(Extracted data entries)
************
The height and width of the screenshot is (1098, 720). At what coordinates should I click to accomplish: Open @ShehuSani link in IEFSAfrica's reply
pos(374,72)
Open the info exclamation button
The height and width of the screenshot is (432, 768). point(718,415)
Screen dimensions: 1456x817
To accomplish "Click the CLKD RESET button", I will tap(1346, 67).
************
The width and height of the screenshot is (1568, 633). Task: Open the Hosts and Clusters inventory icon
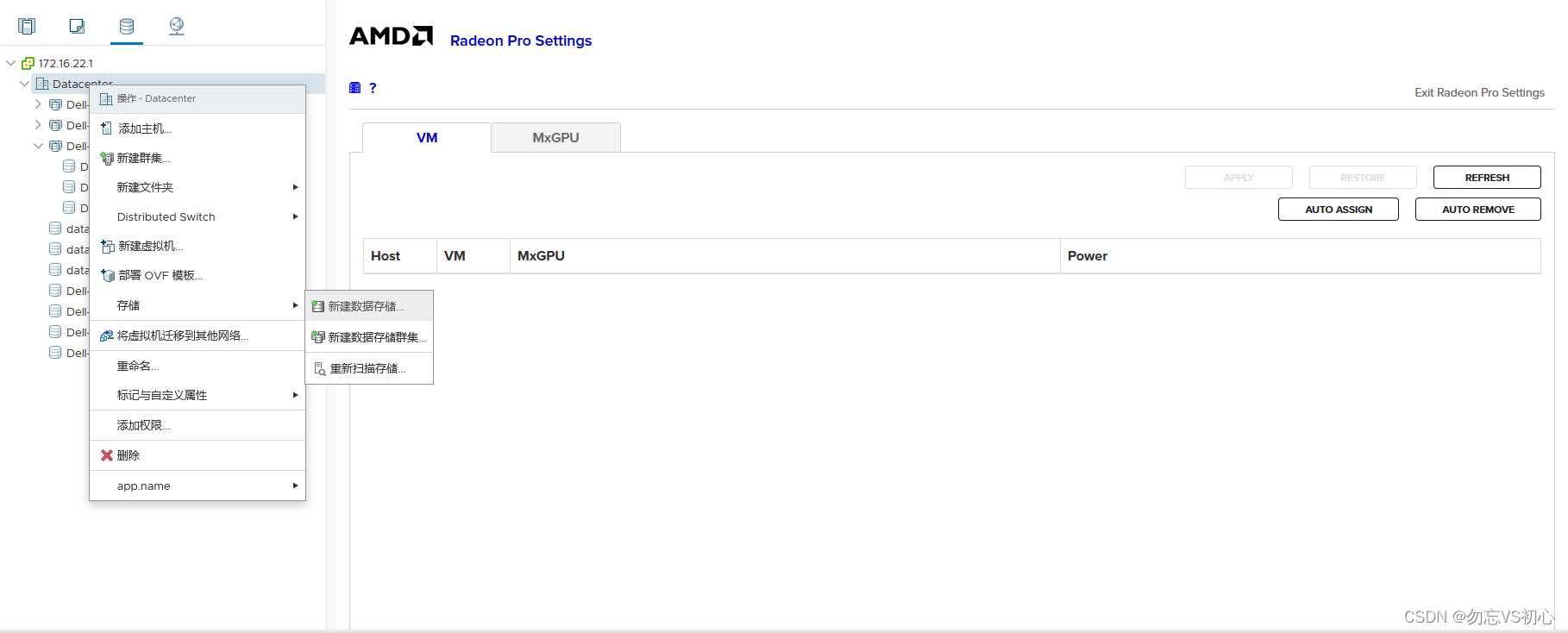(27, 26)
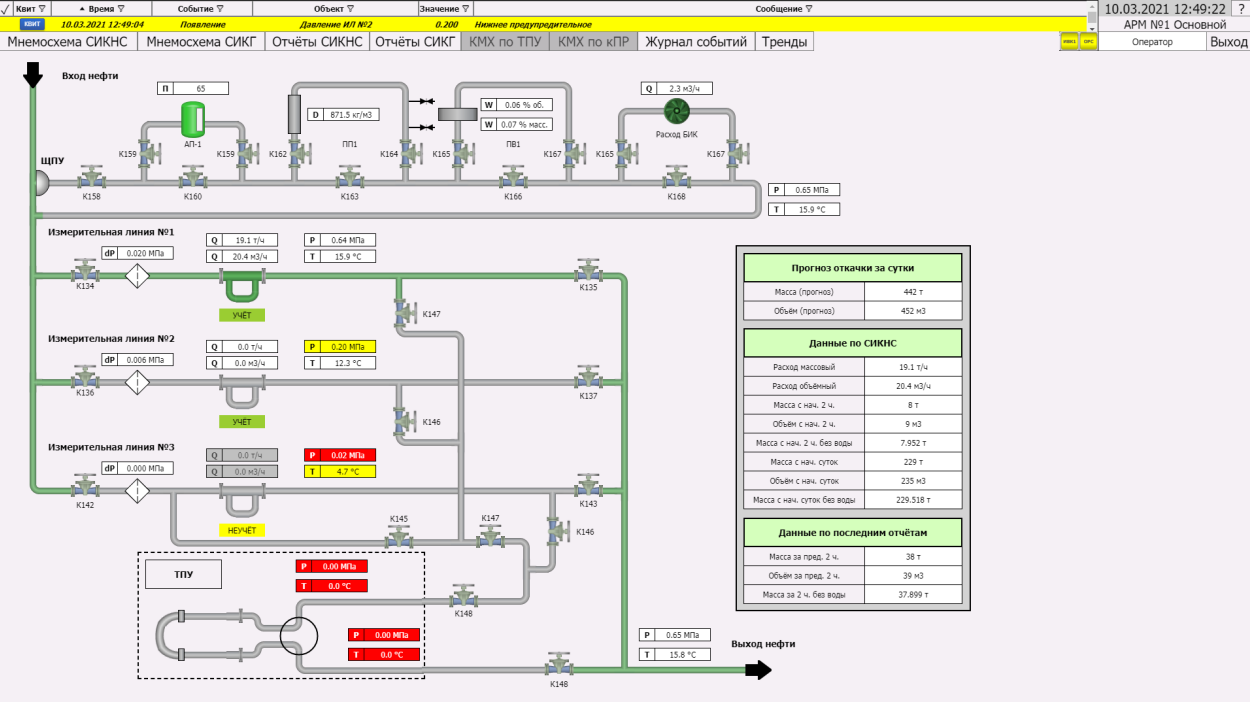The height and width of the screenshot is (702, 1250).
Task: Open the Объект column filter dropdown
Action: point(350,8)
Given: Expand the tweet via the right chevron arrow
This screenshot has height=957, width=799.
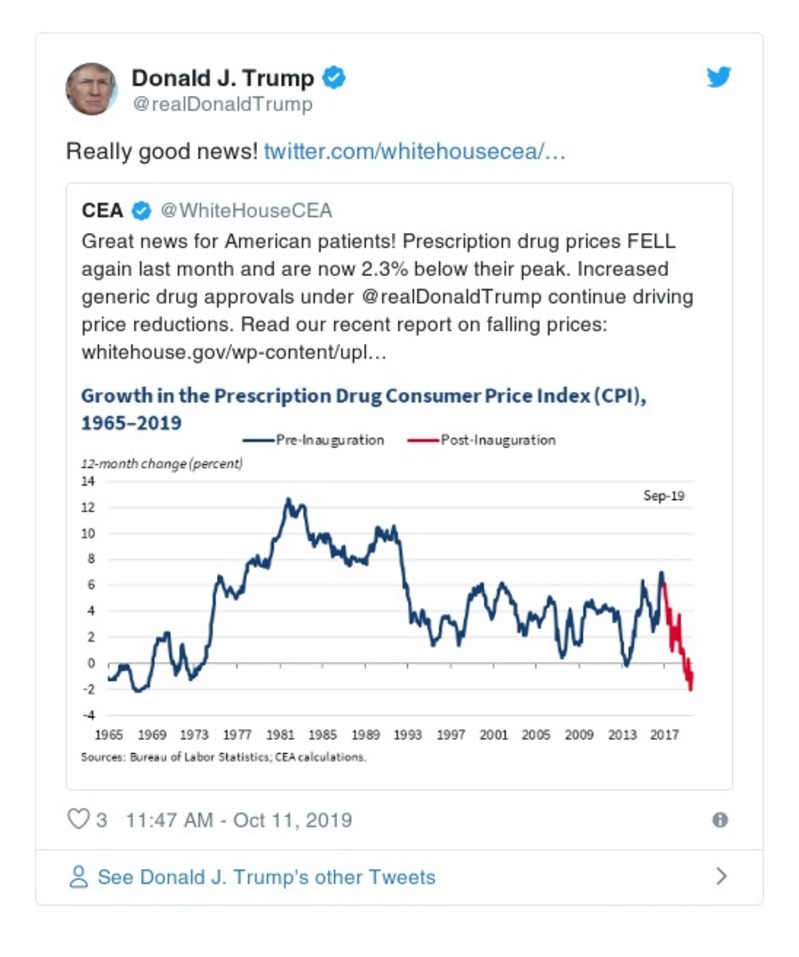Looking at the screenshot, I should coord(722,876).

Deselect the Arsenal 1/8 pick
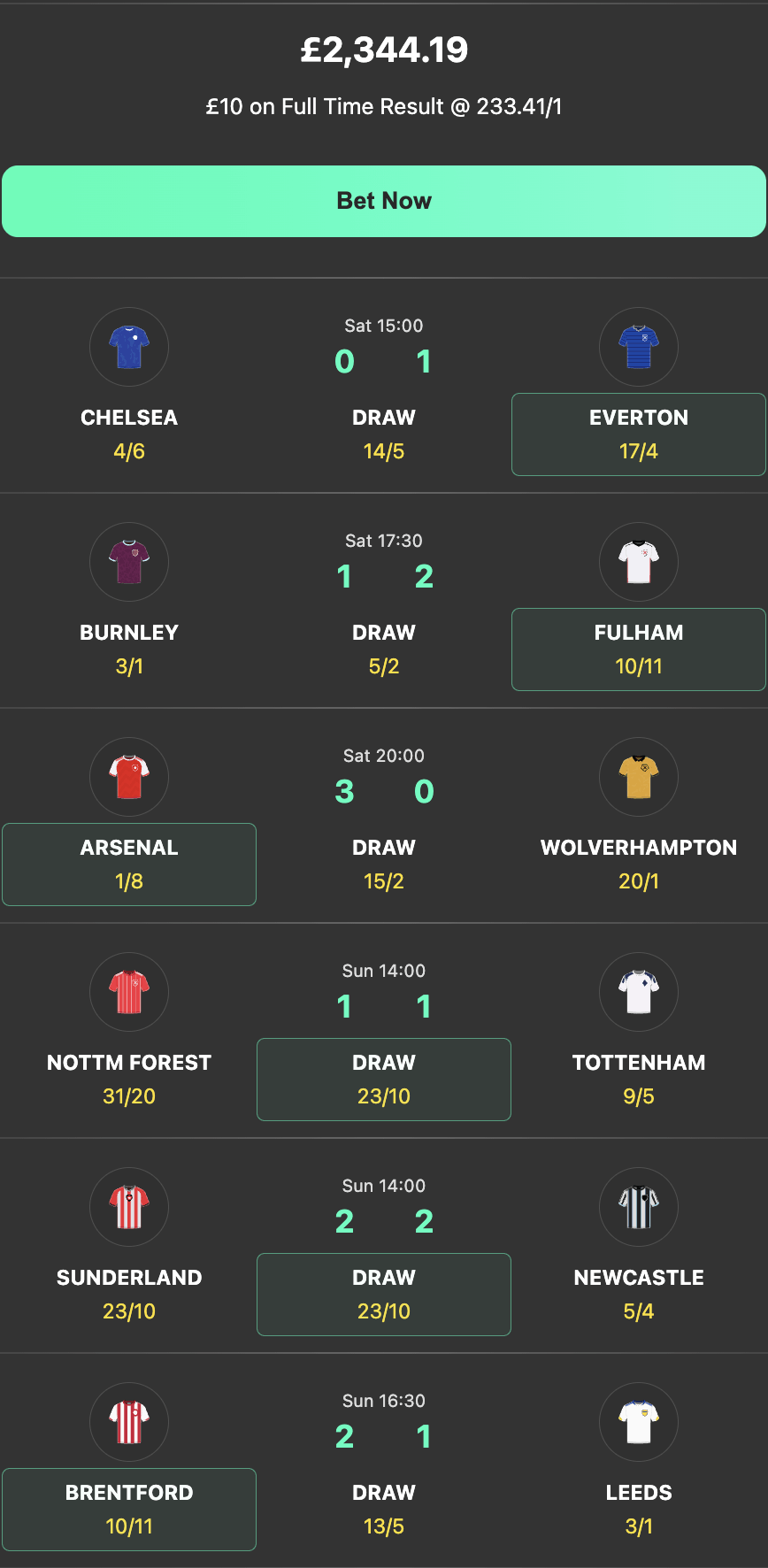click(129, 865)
************
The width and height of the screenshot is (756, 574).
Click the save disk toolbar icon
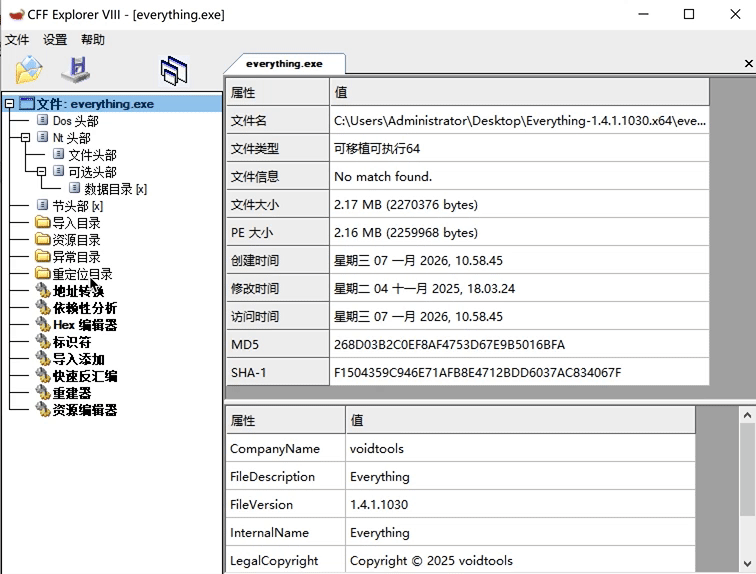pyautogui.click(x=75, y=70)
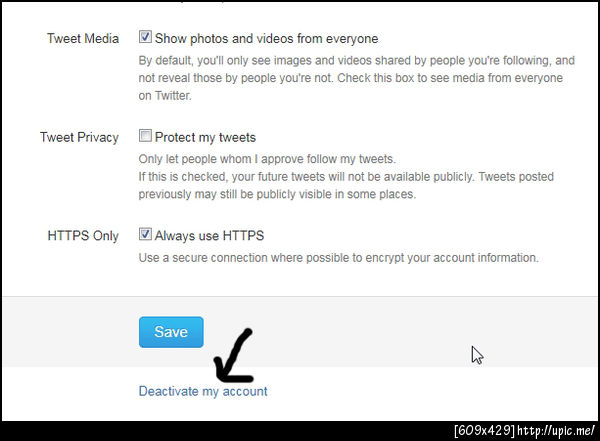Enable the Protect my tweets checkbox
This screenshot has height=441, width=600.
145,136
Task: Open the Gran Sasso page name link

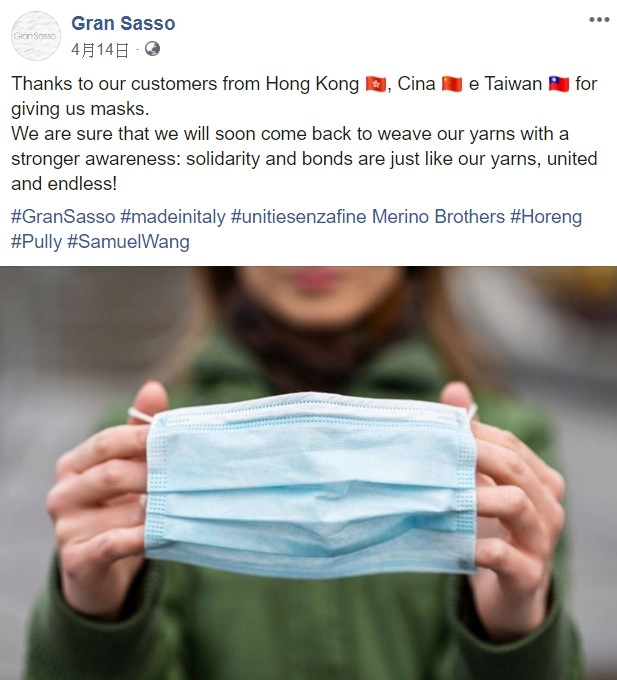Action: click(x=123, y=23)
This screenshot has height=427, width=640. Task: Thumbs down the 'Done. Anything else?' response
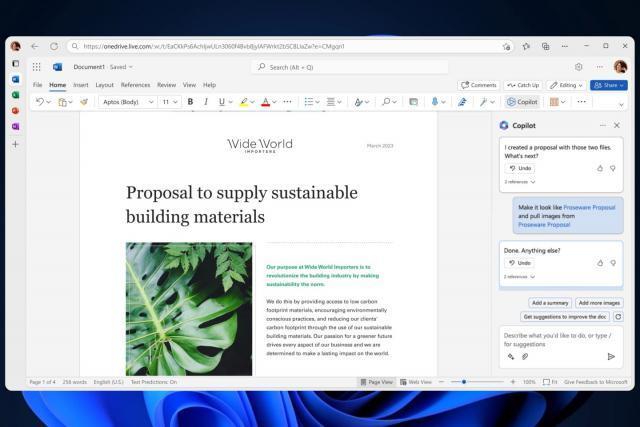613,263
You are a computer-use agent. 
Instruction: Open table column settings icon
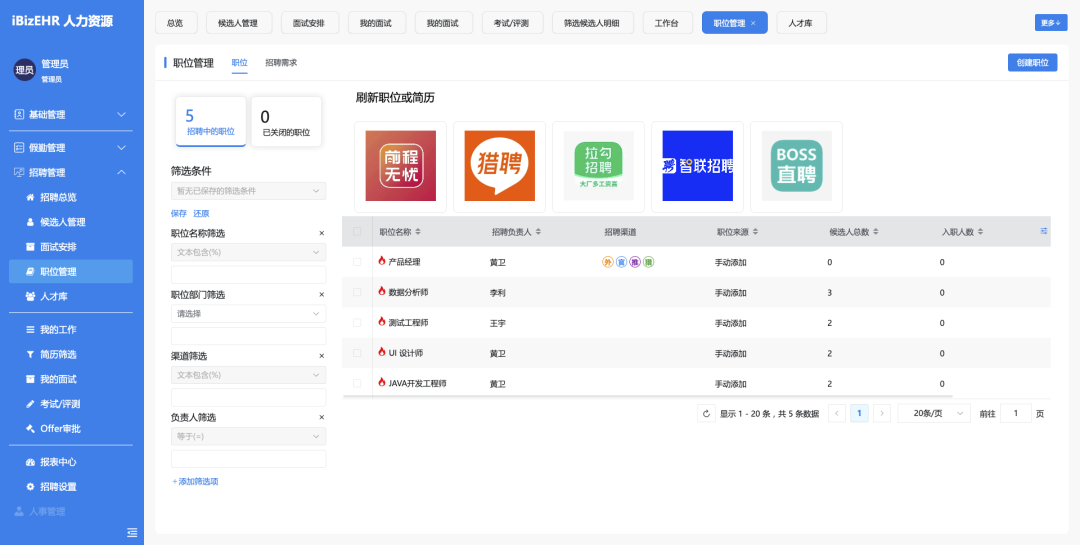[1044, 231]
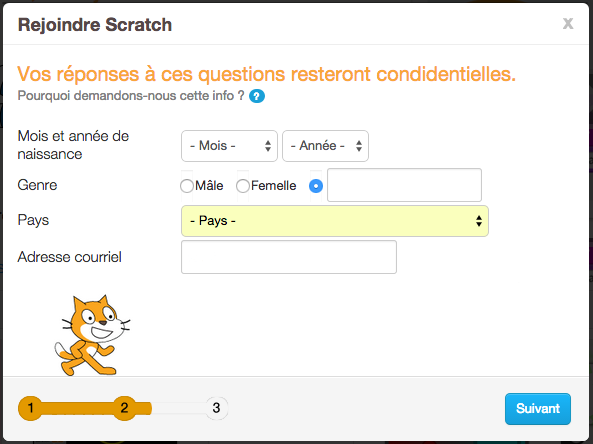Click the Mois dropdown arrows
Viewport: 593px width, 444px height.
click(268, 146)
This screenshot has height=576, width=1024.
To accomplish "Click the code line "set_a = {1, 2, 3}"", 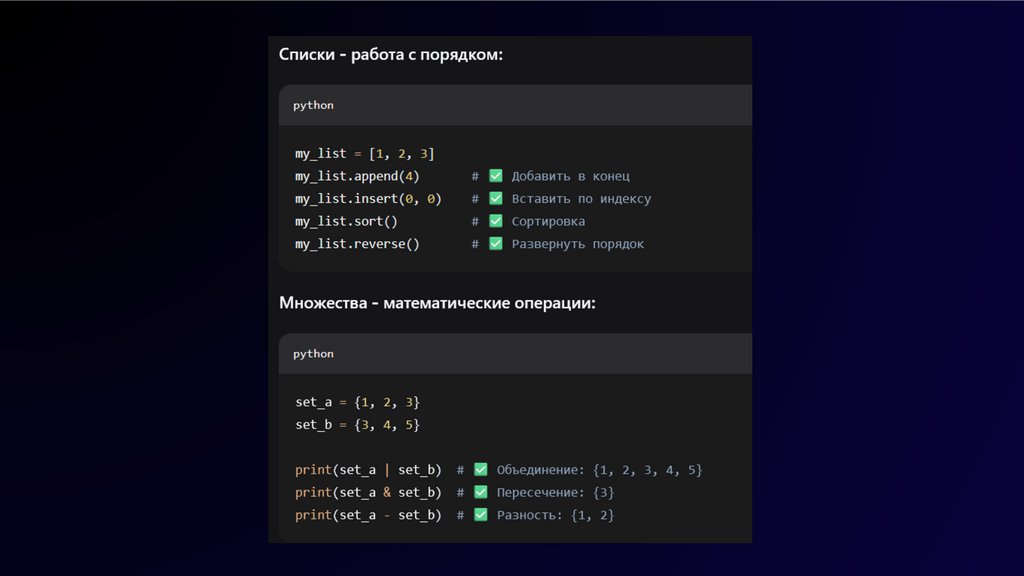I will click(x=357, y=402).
************
- **Aim of the exercise**: All that is wanted is a faithful reproduction of the line above with "The height and width of the screenshot is (1098, 720).", the line with "Screen dimensions: 1456x817", and every line in between.

- **Response to the task**:
The height and width of the screenshot is (1098, 720). At what coordinates should I click to accomplish: Open @ShehuSani link in IEFSAfrica's reply
pos(374,72)
Open the info exclamation button
The height and width of the screenshot is (432, 768). point(718,415)
Screen dimensions: 1456x817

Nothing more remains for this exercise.